Меня расстроила гневная вспышка Остина. В университете он не был таким несдержанным. Вероятно, у него многое накипело на душе. Я снова подумал о том, в кого он был влюблен и не любовь ли угрожала его положению в школе. Кто она – жена коллеги? Или мать ученика?
У меня не шла из головы новость, которую сообщил мне Остин. Как раз чтобы оградить себя от таких новостей, я в свое время порвал с некоторыми друзьями и знакомыми. Почему Остин упорно заговаривал о прошлом, почему навязал мне это жестокое известие? Не желал ли он избавиться от своей вины? Но я не видел в нем ни малейших признаков раскаяния в той – весьма значительной – роли, какую он в свое время сыграл.
Все, чего я хотел двадцать пять лет назад, это заниматься наукой и иметь жену и детей, а Остину, очевидно, все это было не нужно. Я думал, что его запросы меньше моих, но теперь заподозрил обратное. Он не смог получить такой диплом, которого заслуживал по своим дарованиям, потому что как раз накануне экзамена ввязался в очередную заварушку, как он их называл. В Остине скрывалось нечто дикарское и опасное: я почти забыл об этом, но теперь он мне напомнил. Он мог отбросить и достоинство, и самоконтроль. Что, если он, обиженный, чувствуя себя неудачником, совершил какой-то серьезный промах?

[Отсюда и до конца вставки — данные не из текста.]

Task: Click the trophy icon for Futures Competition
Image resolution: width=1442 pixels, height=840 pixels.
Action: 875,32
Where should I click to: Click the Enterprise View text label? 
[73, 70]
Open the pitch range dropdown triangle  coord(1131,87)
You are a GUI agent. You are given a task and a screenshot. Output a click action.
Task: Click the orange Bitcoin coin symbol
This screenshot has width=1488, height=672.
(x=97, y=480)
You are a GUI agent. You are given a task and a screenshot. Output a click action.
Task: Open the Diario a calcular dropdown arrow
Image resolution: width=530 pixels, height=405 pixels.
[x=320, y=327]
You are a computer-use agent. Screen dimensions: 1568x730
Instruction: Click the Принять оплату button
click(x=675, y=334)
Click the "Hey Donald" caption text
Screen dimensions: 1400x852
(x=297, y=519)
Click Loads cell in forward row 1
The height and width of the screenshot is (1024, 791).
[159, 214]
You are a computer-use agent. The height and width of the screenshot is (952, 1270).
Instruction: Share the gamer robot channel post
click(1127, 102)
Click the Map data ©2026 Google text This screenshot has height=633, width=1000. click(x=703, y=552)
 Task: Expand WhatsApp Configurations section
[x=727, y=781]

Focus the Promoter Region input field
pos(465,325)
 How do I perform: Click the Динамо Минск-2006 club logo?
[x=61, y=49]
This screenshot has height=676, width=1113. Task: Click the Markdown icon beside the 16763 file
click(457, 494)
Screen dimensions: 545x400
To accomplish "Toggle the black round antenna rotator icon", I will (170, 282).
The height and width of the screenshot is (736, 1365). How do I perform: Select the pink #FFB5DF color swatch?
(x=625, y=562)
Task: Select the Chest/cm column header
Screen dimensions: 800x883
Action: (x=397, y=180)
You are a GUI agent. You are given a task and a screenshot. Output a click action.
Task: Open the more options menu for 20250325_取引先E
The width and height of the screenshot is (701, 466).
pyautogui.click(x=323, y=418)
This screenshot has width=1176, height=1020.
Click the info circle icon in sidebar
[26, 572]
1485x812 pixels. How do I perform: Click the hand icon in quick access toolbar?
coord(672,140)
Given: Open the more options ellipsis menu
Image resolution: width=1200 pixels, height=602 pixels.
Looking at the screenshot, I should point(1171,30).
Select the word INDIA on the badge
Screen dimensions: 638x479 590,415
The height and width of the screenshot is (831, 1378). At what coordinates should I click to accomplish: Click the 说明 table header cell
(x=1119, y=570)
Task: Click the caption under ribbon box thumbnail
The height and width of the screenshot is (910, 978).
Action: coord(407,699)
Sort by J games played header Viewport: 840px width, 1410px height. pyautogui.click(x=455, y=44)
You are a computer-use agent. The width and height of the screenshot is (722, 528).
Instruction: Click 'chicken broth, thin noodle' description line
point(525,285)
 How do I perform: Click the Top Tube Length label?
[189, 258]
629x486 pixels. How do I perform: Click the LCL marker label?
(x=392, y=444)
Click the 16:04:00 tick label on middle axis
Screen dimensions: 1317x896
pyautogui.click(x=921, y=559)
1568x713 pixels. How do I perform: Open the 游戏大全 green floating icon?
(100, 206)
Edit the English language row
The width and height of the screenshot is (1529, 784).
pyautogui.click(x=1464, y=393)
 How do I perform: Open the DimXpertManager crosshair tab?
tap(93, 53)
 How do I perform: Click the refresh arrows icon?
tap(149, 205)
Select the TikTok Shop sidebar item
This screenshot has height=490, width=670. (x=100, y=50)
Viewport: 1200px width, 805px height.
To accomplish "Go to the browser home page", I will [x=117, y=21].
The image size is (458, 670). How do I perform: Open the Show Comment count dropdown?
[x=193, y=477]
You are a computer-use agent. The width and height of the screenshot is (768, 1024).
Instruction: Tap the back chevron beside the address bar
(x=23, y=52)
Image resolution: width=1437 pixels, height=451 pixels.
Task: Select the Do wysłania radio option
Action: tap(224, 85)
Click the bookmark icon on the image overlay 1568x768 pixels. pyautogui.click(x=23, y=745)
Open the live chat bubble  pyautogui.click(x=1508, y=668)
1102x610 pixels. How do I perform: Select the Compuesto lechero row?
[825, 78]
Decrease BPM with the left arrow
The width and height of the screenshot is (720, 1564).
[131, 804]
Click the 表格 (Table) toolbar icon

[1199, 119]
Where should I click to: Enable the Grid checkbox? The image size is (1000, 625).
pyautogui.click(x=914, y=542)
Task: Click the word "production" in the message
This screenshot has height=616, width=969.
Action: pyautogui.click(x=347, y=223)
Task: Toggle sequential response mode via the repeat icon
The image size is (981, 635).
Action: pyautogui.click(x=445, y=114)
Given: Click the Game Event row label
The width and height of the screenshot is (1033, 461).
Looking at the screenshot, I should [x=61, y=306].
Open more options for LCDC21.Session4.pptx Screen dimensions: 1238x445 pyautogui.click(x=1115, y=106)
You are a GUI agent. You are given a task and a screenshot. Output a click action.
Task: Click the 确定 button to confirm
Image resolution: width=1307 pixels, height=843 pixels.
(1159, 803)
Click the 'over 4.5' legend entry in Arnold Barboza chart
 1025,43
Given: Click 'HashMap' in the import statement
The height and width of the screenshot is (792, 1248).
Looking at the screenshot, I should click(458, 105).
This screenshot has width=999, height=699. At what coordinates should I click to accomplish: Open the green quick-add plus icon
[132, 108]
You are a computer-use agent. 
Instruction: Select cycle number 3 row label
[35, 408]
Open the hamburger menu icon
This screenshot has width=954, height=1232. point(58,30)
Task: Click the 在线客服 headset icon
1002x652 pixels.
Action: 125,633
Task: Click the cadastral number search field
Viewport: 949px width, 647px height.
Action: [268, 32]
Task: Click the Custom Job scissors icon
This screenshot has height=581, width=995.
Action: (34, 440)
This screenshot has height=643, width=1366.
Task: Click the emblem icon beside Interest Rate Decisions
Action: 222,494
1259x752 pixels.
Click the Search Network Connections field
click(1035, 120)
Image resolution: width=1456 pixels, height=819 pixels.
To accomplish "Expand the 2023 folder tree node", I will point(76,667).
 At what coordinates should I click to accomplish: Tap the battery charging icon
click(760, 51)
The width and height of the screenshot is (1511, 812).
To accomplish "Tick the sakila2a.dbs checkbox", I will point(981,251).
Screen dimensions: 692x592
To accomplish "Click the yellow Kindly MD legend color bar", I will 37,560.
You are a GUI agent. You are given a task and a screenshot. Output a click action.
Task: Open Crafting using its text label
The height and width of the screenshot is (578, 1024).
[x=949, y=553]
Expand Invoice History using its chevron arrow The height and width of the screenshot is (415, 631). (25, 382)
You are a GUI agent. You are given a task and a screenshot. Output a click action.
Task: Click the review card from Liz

Я задул свечу и попытался заснуть. Остин был прав: на Соборной площади царила ничем не нарушаемая тишина. Как в колледже во время каникул. Пожалуй, даже чересчур глубокая. Я вспомнил, как спустя год или два после большой паузы, случившейся в моей жизни, я решил, что в доме под Кембриджем чересчур тихо, и перебрался в колледж, в свое старое холостяцкое жилье. Шум, который создают студенты во время триместра, чаще успокаивает, чем мешает; в каникулы тишина становится давящей. Сейчас не слышалось ничего, кроме соборного колокола, отбивавшего четверти, а когда он низким звоном возвестил о наступлении очередного часа, раздались отзывы с других колоколен, приглушенные туманом; город был погружен в него, как в океан, над поверхностью торчали только шпили и башни. Кроме этих звуков доносился лишь скрип дерева: дом, как старик, скрипел суставами, изнемогая от долгого, мучительного дряхления. Я подумал о том, что должно было происходить в этом доме: люди умирали, рождались дети, случались печали, звучал смех. Мне казалось, что это скрипят деревянные борта корабля. Дом был кораблем, но облачное море находилось над нашими головами. Значит, корабль плывет ниже поверхности воды. Пока в моем мозгу проплывали эти нелепые образы, я погрузился в сон или как будто полусон.